Kathleen M. Teahan (born June 11, 1947) is an American politician. She represented the 7th Plymouth District in the Massachusetts House of Representatives from 1997 to 2007. She resides in Whitman.

== Biography ==
Kathleen M. Teahan was married and had four children. She taught school at the Gordon W. Mitchell Middle School in East Bridgewater and then at Whitman-Hanson Regional High School.

== Achievements ==
During her tenure in office, Teahan was named Legislator of the Month by the Massachusetts Medical Society. Teahan was a member of the Joint Committee on Health Care, and the Joint Committee on State Administration, since her first term.
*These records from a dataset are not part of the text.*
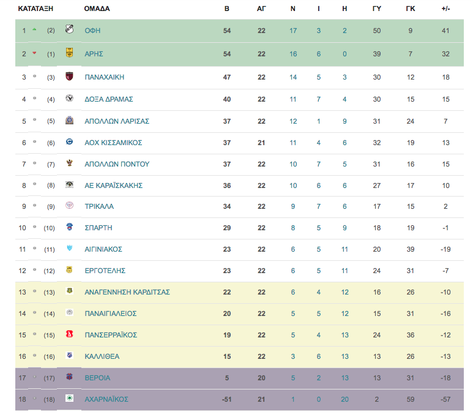Image resolution: width=473 pixels, height=414 pixels.
Task: Click the ΑΧΑΡΝΑΪΚΟΣ green logo icon
Action: click(x=69, y=398)
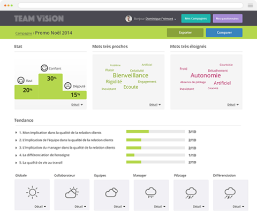The width and height of the screenshot is (257, 211).
Task: Click the cloudy icon under Equipes
Action: 111,192
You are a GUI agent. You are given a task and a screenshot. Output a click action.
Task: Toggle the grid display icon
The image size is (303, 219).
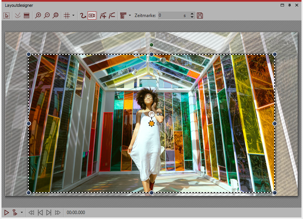(67, 16)
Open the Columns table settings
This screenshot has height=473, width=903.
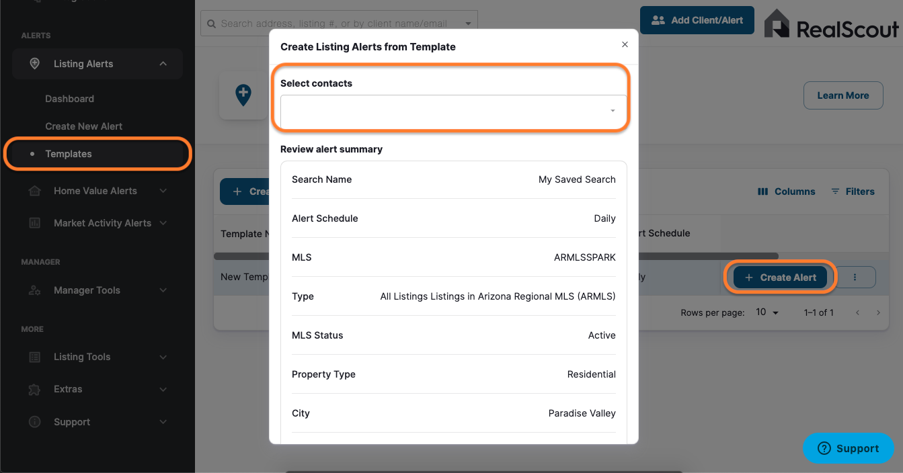pos(786,191)
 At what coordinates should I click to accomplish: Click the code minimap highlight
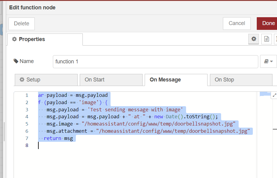(266, 94)
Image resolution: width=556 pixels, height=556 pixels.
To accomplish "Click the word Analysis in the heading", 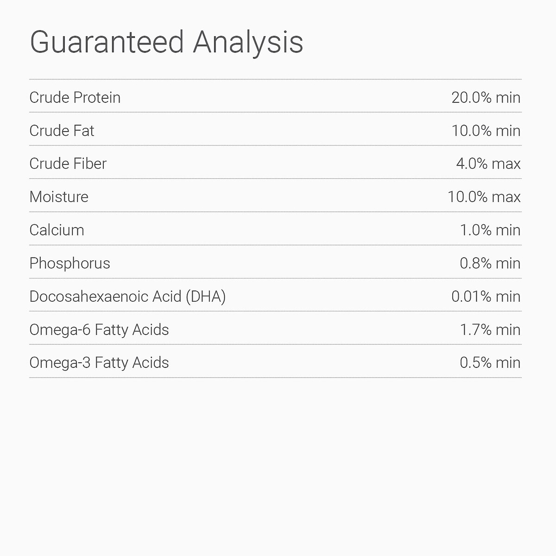I will point(248,42).
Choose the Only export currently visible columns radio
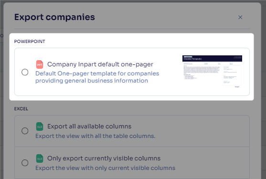This screenshot has height=179, width=266. pos(25,163)
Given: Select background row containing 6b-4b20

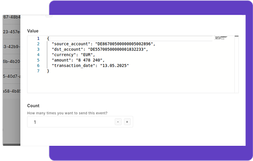Looking at the screenshot, I should pos(12,61).
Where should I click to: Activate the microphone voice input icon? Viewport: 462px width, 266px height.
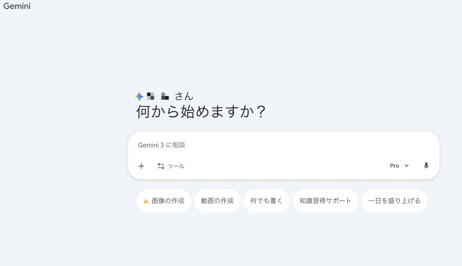click(426, 166)
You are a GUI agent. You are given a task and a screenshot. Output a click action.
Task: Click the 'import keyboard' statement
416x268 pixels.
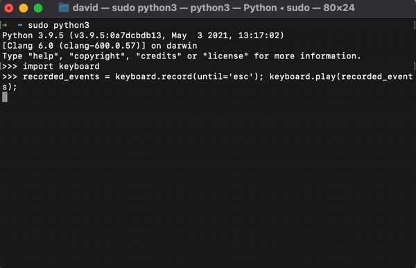tap(61, 66)

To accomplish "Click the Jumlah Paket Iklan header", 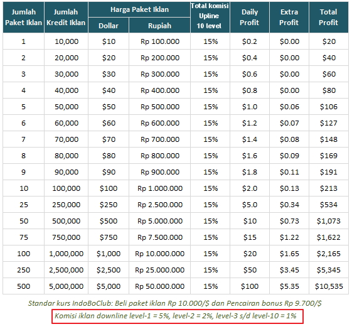I will [x=24, y=18].
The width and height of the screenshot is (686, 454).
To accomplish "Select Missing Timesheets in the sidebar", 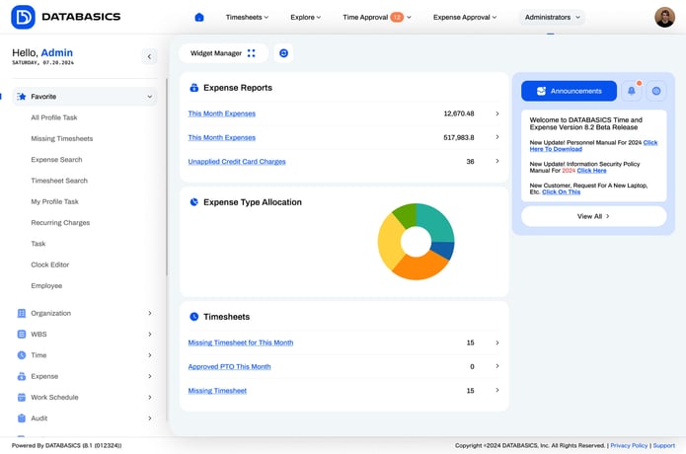I will pyautogui.click(x=62, y=139).
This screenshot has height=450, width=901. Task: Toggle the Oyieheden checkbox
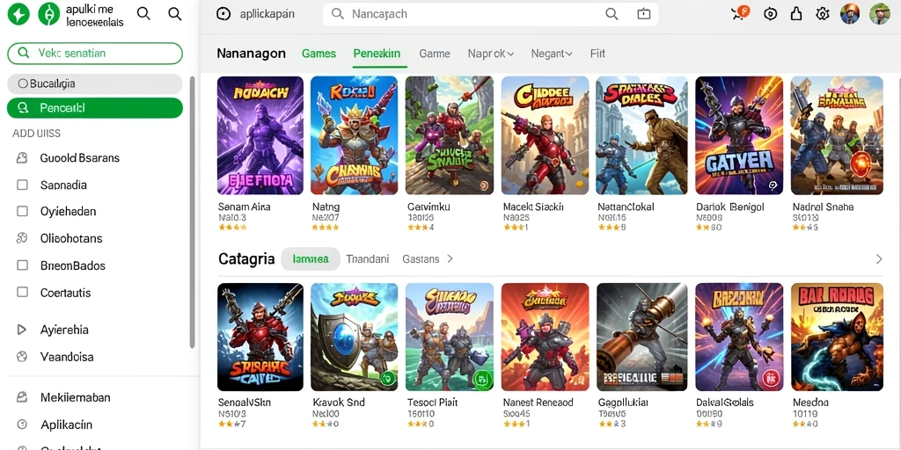point(22,211)
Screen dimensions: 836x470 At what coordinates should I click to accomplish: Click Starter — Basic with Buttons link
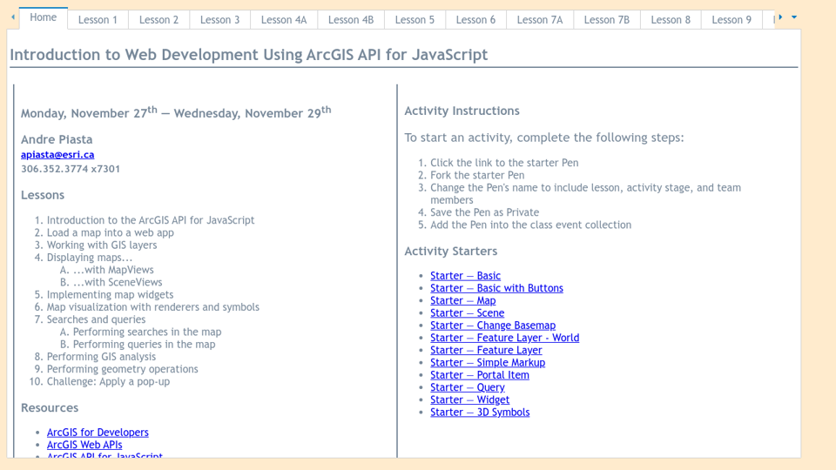point(496,288)
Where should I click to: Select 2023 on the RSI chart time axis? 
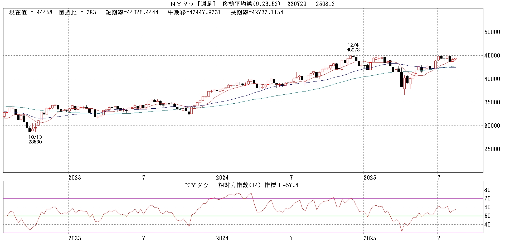coord(75,238)
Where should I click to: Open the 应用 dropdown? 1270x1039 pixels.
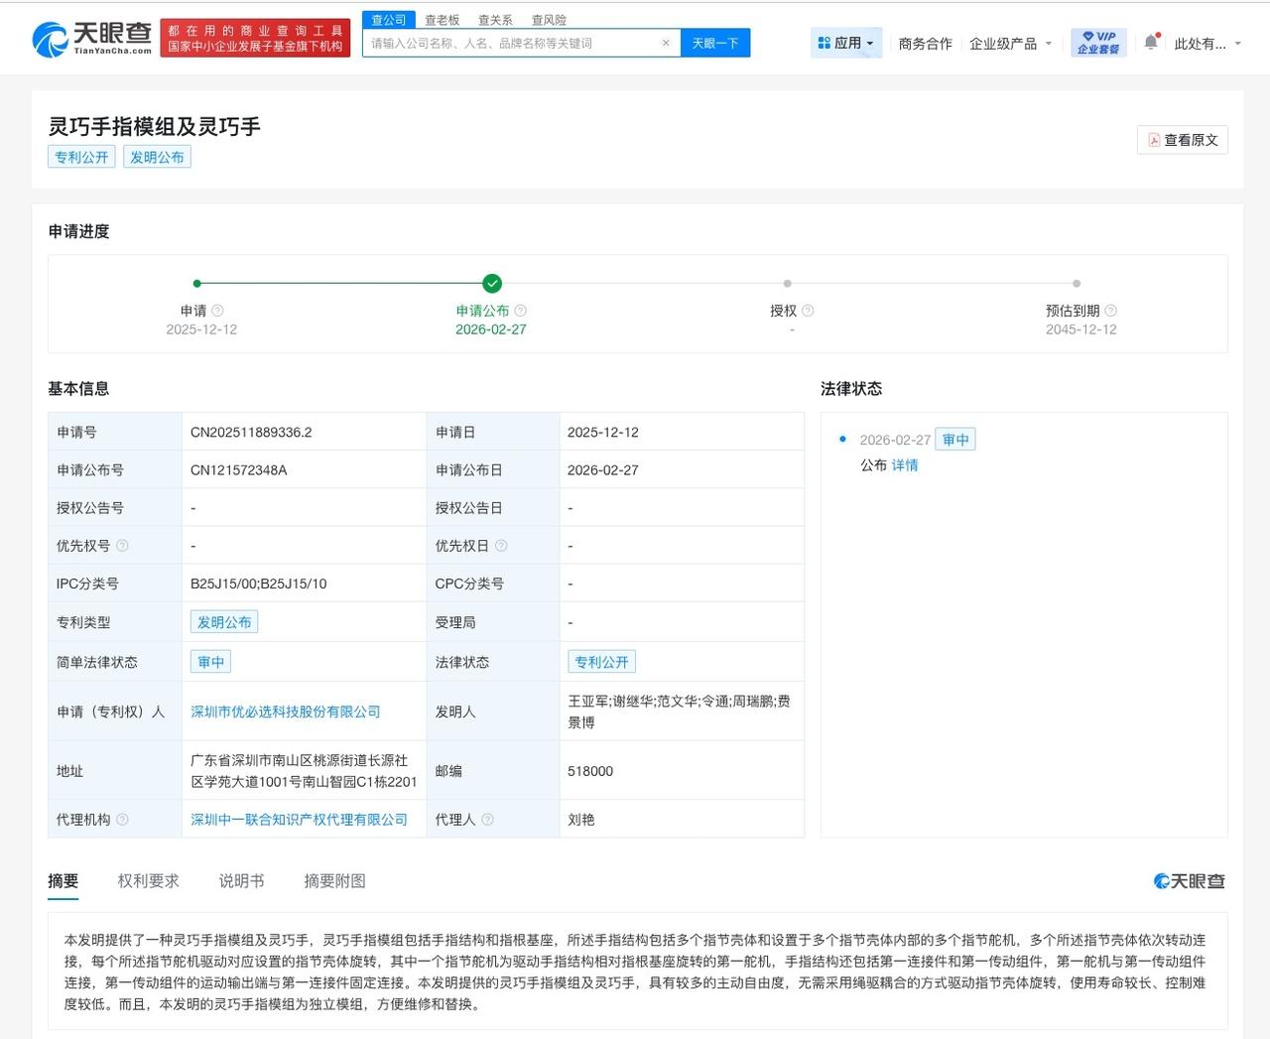[x=845, y=42]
She served on the Committee to Study Adoption, the Committee to Study End-of-Life Issues, the Special Commission on Oral Health, and the Special Commission on Complementary and Alternative Medicine.

She has been a member of the Girl Scout Council of Southeastern Massachusetts Board of Directors and the Whitman-Hanson Citizen Scholarship Foundation.

She has served as the Massachusetts Team Leader for the National Foundation for Women Legislators' partnership with the United States Department of Veterans Affairs to bring national awareness of the Veterans History Project of the Library of Congress American Folklife Center.

== Honors ==
Teahan was honored for her legislative efforts by the Congressional Coalition for Adoption Institute (2003 Congressional Angels in Adoption award), Health Care For All (2002 For the People, Against the Tide Award), and Tufts University School of Dental Medicine (2003 Professional Recognition Award).